Some people are found to have Lyme disease antibodies, without recalling ever having been ill with Lyme disease. When an illness goes away by itself after a while, like a cold or influenza, it is called a “self-limiting illness”. Lyme disease is not a self-limiting illness for some people, but it appears that it is for others.
There is no evidence on how many people have recovered from Lyme disease without treatment, nor a theory as to why some people do whilst others do not.
Can you recommend a Lyme disease specialist or private clinic?
Unfortunately, the NHS lacks Lyme disease specialists. One of the things we as a charity are hoping to see in the future is a “Centre of Excellence” for Lyme disease, where doctors from various disciplines see higher number of Lyme disease patients and start building up clinical experience.
On the NHS, Lyme patients in the UK are generally seen by their GP, and possibly referred to consultants in various disciplines (infectious diseases, rheumatologists, neurologists etc)., depending on their overriding symptoms. If your GP needs help finding someone, he or she may wish to phone the National Reference Laboratory (the Rare and Imported Pathogens Lab) as their experts are well networked and may be the best positioned to suggest a suitable consultant.

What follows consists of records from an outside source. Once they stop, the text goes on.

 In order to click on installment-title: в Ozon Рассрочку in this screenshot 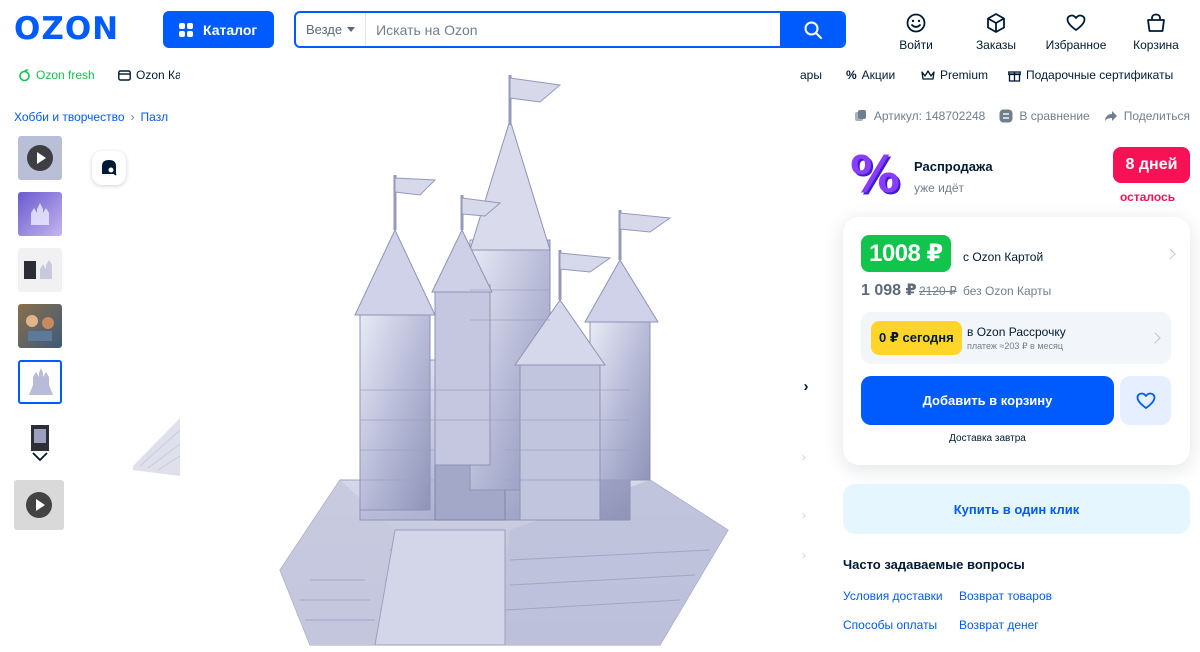, I will do `click(1016, 332)`.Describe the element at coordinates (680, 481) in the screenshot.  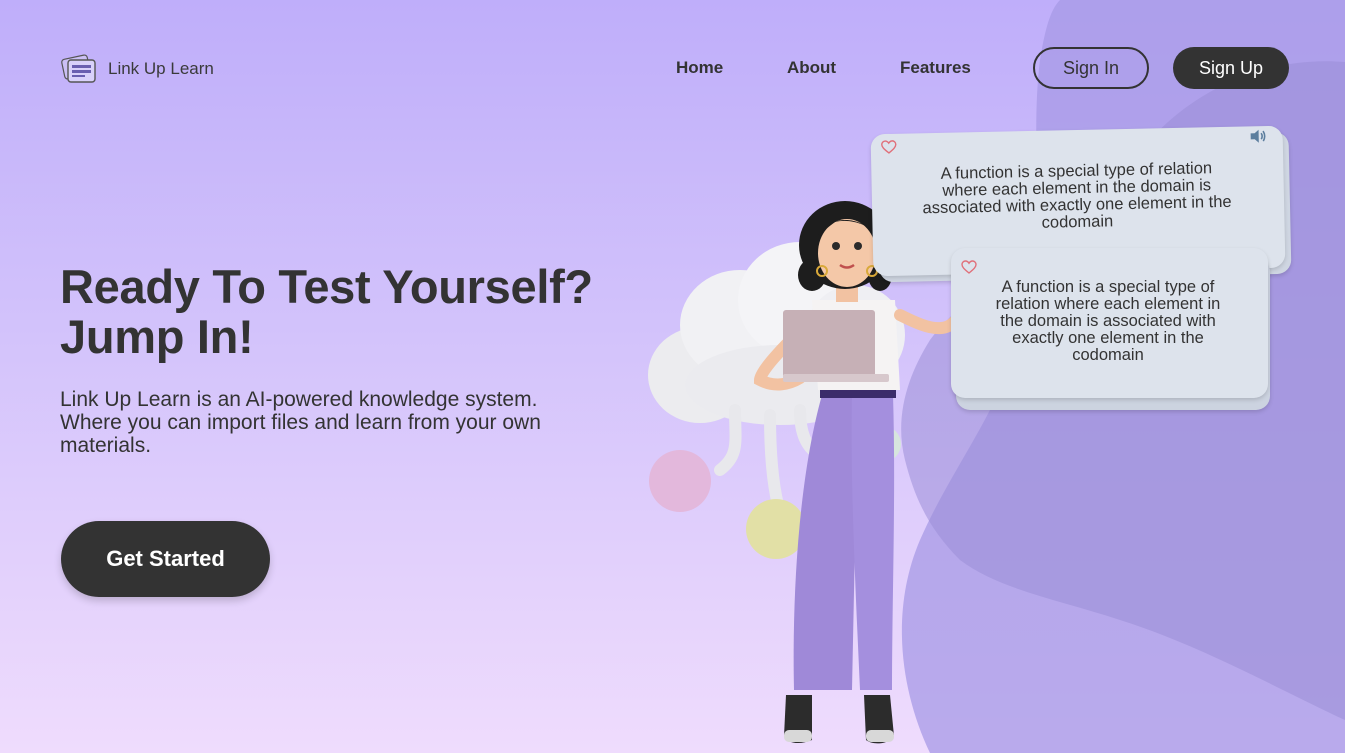
I see `pink-node-ball` at that location.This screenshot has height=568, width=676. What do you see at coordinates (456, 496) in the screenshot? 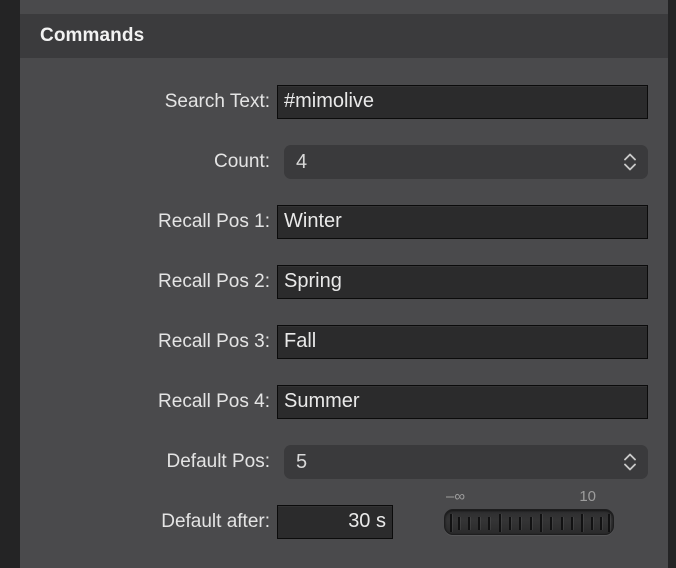
I see `slider-min-label: –∞` at bounding box center [456, 496].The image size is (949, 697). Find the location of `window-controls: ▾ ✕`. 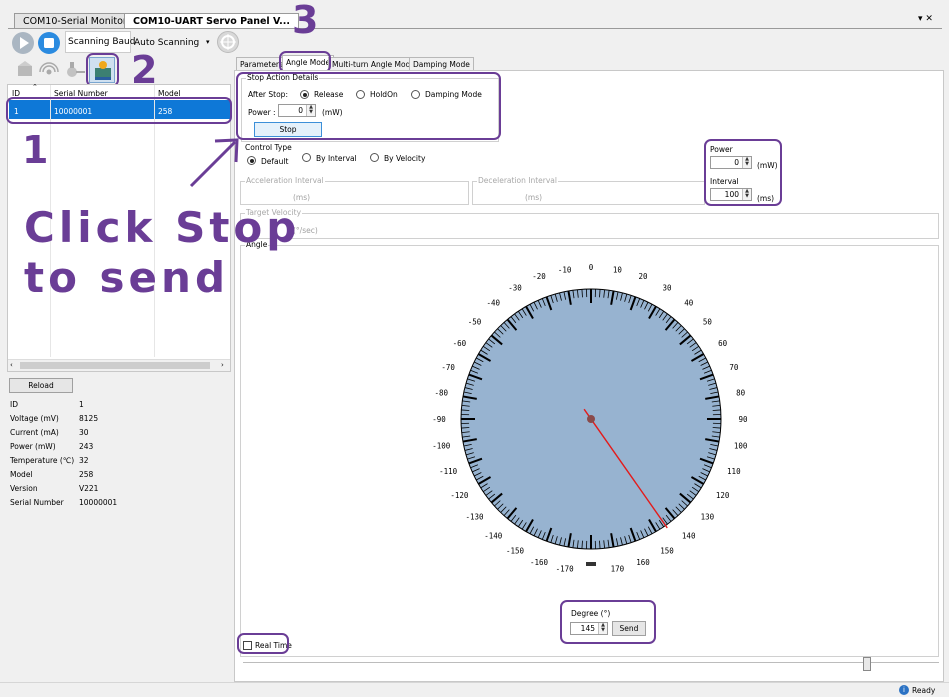

window-controls: ▾ ✕ is located at coordinates (926, 19). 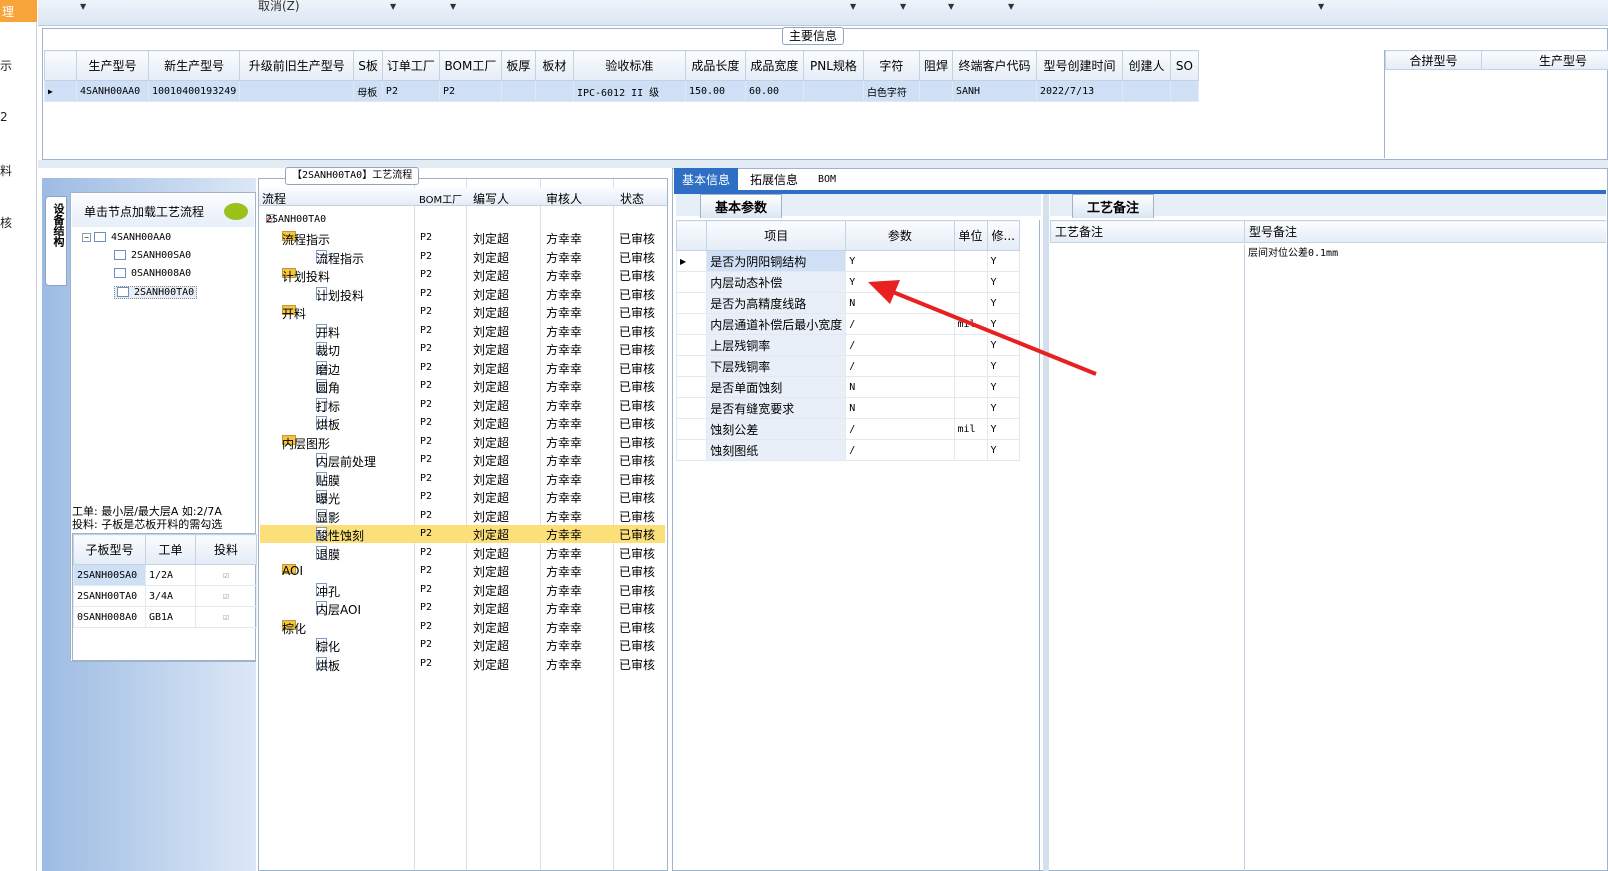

Caudwell LymeCo is not able to recommend individual doctors who treat Lyme disease privately, nor doctors who use treatments outside those recommended by the NHS. This is because there is no way we can predict what the outcome will be for any patient. There is currently a completely unsatisfactory situation whereby we know that the so-called “standard” treatments fail to cure lots of patients, but we do not know what actually will cure them. Without this proof we would not be in a position to recommend any private specific clinic, doctor or treatment.
Alternative and experimental treatments
Long-term antibiotic therapy
Some doctors who treat long-term Lyme disease patients privately – most of whom work outside the UK – prescribe long term antibiotics for patients whose symptoms have not cleared up after standard courses of antibiotics. They may prescribe other drugs as well, intravenous antibiotics or combined antibiotic therapies. Treatments may last months.
These treatments are experimental, as there is a lack of published research demonstrating that such approaches are effective. There is also, however, a lack of evidence that they are not effective. This is a controversial area, amongst patients as well as doctors. More research is desperately needed.
Antimicrobial herbal therapy
Some patients, with persistent symptoms after standard treatment with antibiotics, take herbal remedies.
Commonly used antibacterial protocols for Lyme disease include:
- Cowden Protocol, claimed to be based on herbs from the rainforst used by native Americans to treat Lyme disease for generations
- Buhner Protocol, developed by a herbalist who has experimented with his own protocol for Lyme and co-infections
- Lyme Plus Protocol, developed in Europe by a clinic and university researchers, claimed to target European strains of Lyme and several co-infections.
Some patients with persistent Lyme disease symptoms take nutritional supplements. These are intended to support their immune systems and ease various symptoms but not to cure the infection. Some nutrients commonly taken include magnesium, vitamin C, vitamin B12 and all the B vitamins.